Bald Eagle Caught Elegantly … Swimming?

🦅 Whoa! A bald eagle was spotted swimming to shore in Wolfeboro. Amazing! https://t.co/udTkenOeNS

📹: Tyler Blake / u local (upload here: https://t.co/bqKBGSxerF) pic.twitter.com/7jP9YnlRjP

— WMUR TV (@WMUR9) June 10, 2019

Bald eagles are typically known for their elegant flying, skilled hunting and having such majestic strength and beauty that they became the U.S. national bird. But they also possess a lesser-known talent: swimming.

Yes, bald eagles are really good at swimming, a fact some of us learned this week from a viral video published by New Hampshire TV station WMUR.

In it, a bald eagle’s white head bobs rhythmically through the water. Occasionally a wing can be seen as the bird does an avian equivalent of the butterfly stroke. It moves quickly and gracefully through the water, covering a considerable distance before it reaches the shore of Lake Winnipesaukee. It calmly strides onto land, shaking the water from its feathers before it strikes a watchful, picturesque pose.

The video was shot by Tyler Blake, who spotted the display early in the morning before he headed to his construction job.

“I ran down to the docks and I saw an eagle flapping in the water,” Blake told WMUR. “I’m, like, ‘Wow!’ I wasn’t sure if it was hurt or something.”

In fact, eagle researcher Jim Watson from the Washington Department of Fish and Wildlife says “swimming is not an unusual activity” for these birds.

That’s because bald eagles are open-water foragers, catching fish straight out of rivers and lakes. Typically, they will spot a fish on the surface of the water and divebomb down, talons outstretched. Watson says that usually, they snatch the fish off the surface while keeping their feathers relatively dry, then fly back up into the air with a tasty meal.

But sometimes, that hunting maneuver gets a little more complicated.

“It may have gone as planned, they just got a bigger fish and said, ‘I’m going to stick with this, I can make it to shore and so it’s a good deal,'” Watson says. Or, the bird might have missed the fish and ended up in the water.

Either way, the eagle needs to start swimming, because “their feathers get soaked and they can’t fly away,” Watson says. “Throughout the years I’ve seen them swim a lot of times and usually it’s because they fly out and attempt to catch a fish in the water and maybe get waterlogged.”

If it catches a large fish, Watson says the eagle can actually grip the fish with its talons as it gracefully swims to shore.

This one doesn’t appear to have a fish, though, probably meaning that it either missed or released the fish.

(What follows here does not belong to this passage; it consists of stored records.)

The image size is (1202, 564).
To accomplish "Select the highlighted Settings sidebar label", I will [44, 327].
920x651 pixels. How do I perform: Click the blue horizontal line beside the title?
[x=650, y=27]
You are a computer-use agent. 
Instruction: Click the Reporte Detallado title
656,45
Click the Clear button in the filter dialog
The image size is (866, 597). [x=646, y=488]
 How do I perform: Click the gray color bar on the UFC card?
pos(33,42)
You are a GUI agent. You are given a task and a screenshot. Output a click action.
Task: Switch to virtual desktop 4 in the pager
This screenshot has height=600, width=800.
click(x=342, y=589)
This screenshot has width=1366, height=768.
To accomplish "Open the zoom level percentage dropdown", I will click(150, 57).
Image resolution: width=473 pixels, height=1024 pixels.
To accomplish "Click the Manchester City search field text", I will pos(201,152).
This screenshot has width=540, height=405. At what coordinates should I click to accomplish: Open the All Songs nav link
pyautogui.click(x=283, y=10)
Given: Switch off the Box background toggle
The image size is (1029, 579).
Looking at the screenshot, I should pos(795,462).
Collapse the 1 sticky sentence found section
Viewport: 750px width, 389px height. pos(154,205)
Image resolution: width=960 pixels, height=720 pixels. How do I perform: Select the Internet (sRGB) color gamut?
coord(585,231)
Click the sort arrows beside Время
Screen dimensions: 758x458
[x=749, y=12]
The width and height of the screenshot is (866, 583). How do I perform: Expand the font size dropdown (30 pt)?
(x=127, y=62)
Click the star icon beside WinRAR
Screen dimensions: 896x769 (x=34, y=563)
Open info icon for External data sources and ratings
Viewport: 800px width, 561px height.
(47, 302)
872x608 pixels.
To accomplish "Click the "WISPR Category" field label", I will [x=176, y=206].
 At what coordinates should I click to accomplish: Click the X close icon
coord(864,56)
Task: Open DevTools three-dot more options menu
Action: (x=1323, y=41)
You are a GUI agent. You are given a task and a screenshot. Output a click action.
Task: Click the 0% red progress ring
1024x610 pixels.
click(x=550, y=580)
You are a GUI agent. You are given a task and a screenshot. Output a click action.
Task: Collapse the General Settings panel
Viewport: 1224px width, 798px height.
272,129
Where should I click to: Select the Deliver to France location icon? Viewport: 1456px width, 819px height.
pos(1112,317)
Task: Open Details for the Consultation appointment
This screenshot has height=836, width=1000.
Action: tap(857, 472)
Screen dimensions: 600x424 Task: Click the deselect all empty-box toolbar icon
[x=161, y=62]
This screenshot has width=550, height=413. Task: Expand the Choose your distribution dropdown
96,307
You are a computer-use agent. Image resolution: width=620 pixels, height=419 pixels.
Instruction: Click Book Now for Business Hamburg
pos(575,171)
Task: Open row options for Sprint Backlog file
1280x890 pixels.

And even though an eagle swimming is not necessarily a sign of distress because they’re capable swimmers, Watson says there have been cases of eagles drowning.

“It takes a lot of energy to swim in the water,” he says. “It’s a natural flying motion … just more difficult to do that in the water.”

Eagles have strong chest muscles from flying. Just like the butterfly stroke, Watson says, “they actually use the wing tips and push down in the water with their wings.”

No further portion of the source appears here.